DATASET CONTENT:
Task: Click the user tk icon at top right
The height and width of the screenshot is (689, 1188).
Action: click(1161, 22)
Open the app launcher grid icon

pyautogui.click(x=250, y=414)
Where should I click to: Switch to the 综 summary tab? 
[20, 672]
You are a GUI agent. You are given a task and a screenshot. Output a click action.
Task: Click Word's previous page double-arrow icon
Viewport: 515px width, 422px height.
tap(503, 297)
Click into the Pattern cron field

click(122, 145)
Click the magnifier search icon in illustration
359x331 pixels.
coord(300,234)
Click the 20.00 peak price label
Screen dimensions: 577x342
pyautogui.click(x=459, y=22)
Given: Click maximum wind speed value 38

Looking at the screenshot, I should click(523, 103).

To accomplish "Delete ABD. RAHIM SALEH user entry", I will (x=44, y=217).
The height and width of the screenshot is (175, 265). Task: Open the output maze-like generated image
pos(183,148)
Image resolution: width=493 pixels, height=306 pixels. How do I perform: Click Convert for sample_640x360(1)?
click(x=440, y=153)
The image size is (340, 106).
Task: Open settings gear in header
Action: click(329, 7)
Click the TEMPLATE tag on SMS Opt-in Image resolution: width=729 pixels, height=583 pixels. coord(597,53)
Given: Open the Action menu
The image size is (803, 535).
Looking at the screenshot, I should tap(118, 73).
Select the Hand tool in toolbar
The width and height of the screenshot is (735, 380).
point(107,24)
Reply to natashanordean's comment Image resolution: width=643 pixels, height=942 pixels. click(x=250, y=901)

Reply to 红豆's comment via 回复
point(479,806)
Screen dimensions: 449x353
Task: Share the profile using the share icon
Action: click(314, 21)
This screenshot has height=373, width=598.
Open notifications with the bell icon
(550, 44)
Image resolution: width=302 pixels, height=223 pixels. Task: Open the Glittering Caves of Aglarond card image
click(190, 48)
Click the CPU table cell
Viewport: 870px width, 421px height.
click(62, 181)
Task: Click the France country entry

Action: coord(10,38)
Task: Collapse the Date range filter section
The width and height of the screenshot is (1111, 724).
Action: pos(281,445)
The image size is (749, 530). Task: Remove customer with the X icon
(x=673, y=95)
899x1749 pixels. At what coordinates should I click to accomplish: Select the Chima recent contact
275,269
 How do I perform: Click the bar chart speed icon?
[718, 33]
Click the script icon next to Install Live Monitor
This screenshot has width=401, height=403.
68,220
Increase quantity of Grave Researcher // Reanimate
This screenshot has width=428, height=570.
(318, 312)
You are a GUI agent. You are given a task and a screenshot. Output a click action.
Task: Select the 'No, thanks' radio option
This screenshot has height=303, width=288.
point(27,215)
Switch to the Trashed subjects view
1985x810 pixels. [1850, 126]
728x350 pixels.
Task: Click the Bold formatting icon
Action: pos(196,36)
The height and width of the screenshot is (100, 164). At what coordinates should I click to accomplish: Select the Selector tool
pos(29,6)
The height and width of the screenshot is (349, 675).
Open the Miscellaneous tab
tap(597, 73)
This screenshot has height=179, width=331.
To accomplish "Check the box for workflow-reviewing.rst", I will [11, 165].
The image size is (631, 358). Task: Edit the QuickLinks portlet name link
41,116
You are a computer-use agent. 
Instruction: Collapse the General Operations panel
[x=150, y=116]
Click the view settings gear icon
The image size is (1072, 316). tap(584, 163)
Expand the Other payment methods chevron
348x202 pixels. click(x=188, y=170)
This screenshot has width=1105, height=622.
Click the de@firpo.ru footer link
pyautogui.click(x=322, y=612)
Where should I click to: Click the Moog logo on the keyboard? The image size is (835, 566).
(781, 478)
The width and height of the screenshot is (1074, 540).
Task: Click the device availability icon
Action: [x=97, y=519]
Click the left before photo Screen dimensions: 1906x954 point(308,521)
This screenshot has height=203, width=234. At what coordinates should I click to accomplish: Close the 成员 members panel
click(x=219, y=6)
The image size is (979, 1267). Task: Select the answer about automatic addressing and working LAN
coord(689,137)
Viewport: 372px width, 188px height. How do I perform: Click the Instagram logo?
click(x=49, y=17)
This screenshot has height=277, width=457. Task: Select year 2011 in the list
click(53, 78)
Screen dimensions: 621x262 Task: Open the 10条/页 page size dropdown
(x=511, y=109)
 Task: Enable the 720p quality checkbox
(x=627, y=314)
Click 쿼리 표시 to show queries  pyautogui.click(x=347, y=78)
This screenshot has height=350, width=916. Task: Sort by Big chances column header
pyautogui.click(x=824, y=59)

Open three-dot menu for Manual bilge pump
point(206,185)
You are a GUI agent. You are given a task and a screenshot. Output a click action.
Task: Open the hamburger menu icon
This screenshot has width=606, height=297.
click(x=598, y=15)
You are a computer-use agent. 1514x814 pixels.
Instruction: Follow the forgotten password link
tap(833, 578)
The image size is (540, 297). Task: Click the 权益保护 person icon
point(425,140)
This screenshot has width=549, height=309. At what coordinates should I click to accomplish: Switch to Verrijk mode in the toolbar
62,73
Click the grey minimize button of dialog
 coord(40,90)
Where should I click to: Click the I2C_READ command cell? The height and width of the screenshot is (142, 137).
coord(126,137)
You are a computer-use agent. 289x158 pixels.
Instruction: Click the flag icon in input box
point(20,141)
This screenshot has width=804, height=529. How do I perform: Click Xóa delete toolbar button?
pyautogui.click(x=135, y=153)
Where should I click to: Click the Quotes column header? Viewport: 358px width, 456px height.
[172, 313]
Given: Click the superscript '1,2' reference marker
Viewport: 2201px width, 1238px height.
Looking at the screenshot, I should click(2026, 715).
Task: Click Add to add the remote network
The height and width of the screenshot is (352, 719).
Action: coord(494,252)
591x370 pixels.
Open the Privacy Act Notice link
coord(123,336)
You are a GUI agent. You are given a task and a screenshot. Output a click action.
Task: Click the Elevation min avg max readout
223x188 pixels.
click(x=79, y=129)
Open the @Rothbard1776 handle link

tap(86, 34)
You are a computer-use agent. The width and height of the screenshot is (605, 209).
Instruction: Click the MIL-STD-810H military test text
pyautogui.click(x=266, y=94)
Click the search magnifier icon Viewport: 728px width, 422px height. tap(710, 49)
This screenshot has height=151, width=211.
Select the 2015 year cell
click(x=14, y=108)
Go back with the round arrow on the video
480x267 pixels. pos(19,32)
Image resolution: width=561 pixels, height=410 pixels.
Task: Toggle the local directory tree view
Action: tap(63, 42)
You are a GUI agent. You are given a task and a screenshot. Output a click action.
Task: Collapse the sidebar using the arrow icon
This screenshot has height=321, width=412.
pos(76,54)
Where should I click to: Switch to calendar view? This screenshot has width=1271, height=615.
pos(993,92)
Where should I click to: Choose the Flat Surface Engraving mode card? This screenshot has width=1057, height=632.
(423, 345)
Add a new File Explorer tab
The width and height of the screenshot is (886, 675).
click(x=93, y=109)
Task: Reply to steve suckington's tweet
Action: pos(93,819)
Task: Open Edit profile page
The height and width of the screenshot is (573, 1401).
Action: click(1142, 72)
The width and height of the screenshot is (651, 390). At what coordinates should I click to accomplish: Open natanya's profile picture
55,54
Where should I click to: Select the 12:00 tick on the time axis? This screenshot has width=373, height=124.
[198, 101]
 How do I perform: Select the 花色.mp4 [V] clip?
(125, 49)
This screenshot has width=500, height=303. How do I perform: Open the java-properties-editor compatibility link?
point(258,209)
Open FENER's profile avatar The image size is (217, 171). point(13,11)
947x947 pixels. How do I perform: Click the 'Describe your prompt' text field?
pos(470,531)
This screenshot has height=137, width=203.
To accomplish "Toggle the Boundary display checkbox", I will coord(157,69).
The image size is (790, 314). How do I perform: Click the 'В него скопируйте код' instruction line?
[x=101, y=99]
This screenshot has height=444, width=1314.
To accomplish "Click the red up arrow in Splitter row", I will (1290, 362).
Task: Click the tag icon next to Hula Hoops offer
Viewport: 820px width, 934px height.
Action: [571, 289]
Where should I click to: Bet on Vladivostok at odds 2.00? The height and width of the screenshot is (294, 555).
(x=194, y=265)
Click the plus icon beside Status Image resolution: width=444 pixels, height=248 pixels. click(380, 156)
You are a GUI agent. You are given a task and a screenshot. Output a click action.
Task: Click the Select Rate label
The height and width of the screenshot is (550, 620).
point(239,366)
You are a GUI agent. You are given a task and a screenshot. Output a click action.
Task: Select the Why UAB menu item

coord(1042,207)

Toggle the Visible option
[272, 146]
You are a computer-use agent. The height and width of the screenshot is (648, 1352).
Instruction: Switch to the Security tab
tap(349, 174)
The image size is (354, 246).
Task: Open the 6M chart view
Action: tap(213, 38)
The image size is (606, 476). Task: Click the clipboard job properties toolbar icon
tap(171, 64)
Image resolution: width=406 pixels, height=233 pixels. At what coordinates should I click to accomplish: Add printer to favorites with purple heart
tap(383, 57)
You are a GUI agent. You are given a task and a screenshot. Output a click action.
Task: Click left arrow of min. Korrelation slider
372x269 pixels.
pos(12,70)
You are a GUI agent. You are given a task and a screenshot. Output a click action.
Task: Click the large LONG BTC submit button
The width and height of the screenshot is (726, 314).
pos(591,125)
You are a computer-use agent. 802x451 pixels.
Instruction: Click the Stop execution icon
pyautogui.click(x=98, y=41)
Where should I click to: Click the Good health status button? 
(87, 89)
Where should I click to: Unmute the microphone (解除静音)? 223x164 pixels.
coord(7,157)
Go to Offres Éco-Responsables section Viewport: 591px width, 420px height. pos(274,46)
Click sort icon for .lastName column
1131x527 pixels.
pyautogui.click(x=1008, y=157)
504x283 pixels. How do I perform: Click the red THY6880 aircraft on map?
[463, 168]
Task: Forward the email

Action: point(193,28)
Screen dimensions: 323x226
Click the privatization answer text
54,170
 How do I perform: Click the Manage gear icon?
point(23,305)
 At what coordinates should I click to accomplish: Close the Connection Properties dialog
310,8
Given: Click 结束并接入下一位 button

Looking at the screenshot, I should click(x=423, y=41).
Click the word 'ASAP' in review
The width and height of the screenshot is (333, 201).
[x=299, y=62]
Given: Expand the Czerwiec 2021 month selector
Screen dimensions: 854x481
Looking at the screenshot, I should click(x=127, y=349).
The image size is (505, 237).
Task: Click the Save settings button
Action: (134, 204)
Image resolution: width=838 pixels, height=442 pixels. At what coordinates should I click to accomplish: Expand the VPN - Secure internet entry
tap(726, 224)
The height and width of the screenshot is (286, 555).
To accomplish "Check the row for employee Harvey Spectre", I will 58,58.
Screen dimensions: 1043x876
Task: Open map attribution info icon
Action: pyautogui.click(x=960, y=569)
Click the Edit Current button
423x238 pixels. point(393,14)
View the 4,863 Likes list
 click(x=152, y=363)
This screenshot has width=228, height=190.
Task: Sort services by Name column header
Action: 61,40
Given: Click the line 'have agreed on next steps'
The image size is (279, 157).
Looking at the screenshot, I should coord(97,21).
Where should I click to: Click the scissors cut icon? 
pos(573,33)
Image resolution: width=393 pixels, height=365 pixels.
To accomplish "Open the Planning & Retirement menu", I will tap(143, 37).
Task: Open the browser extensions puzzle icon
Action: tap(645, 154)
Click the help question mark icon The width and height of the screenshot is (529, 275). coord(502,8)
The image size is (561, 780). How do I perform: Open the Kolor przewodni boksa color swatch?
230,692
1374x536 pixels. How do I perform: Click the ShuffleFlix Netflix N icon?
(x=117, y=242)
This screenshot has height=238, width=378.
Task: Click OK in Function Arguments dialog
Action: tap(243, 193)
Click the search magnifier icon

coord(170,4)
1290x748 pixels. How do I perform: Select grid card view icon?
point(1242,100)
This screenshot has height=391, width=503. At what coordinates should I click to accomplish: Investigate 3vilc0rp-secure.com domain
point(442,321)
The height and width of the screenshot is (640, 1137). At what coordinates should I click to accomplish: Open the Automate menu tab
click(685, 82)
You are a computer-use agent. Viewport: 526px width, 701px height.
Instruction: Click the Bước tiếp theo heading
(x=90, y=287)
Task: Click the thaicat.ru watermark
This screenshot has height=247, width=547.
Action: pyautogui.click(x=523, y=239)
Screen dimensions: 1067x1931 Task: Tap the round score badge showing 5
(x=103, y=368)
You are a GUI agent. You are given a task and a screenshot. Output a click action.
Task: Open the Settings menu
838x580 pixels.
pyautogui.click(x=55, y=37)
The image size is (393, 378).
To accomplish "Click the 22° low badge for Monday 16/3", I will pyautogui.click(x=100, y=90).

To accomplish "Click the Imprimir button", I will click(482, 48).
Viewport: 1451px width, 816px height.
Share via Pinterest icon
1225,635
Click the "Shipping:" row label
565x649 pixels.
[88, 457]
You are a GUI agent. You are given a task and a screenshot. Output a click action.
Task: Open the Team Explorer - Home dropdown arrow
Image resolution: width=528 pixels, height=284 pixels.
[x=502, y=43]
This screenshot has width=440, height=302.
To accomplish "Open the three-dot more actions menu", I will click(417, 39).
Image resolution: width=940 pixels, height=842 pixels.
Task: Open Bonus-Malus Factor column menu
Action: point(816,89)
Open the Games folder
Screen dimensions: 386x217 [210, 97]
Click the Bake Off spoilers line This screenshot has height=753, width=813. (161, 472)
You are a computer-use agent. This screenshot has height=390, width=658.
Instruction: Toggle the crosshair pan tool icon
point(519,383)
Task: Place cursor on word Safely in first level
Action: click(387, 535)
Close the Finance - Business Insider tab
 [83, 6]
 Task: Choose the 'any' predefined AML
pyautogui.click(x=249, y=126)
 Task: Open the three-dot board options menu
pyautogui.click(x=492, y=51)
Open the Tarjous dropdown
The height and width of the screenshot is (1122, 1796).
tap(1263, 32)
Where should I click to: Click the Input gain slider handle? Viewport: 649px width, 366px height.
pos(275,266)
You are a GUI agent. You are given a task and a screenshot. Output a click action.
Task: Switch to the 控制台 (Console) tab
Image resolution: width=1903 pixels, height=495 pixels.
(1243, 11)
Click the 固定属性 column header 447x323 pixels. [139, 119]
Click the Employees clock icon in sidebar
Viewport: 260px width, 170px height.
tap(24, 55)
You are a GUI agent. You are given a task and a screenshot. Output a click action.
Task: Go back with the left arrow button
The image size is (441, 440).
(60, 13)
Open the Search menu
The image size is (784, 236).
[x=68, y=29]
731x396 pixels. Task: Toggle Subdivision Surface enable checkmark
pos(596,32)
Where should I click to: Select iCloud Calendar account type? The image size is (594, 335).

TASK TO COMPLETE: The lines above, from the start of the records through the one containing "Given: Open the Action menu", are to be printed exactly, and nothing else is to be included.

ANSWER FOR THE TASK:
Task: Click the user tk icon at top right
The height and width of the screenshot is (689, 1188).
Action: click(1161, 22)
Open the app launcher grid icon

pyautogui.click(x=250, y=414)
Where should I click to: Switch to the 综 summary tab? 
[20, 672]
You are a GUI agent. You are given a task and a screenshot. Output a click action.
Task: Click Word's previous page double-arrow icon
Viewport: 515px width, 422px height.
tap(503, 297)
Click into the Pattern cron field

click(122, 145)
Click the magnifier search icon in illustration
359x331 pixels.
coord(300,234)
Click the 20.00 peak price label
Screen dimensions: 577x342
pyautogui.click(x=459, y=22)
Given: Click maximum wind speed value 38

Looking at the screenshot, I should click(523, 103).

To accomplish "Delete ABD. RAHIM SALEH user entry", I will (x=44, y=217).
The height and width of the screenshot is (175, 265). Task: Open the output maze-like generated image
pos(183,148)
Image resolution: width=493 pixels, height=306 pixels. How do I perform: Click Convert for sample_640x360(1)?
click(x=440, y=153)
The image size is (340, 106).
Task: Open settings gear in header
Action: click(329, 7)
Click the TEMPLATE tag on SMS Opt-in Image resolution: width=729 pixels, height=583 pixels. coord(597,53)
Given: Open the Action menu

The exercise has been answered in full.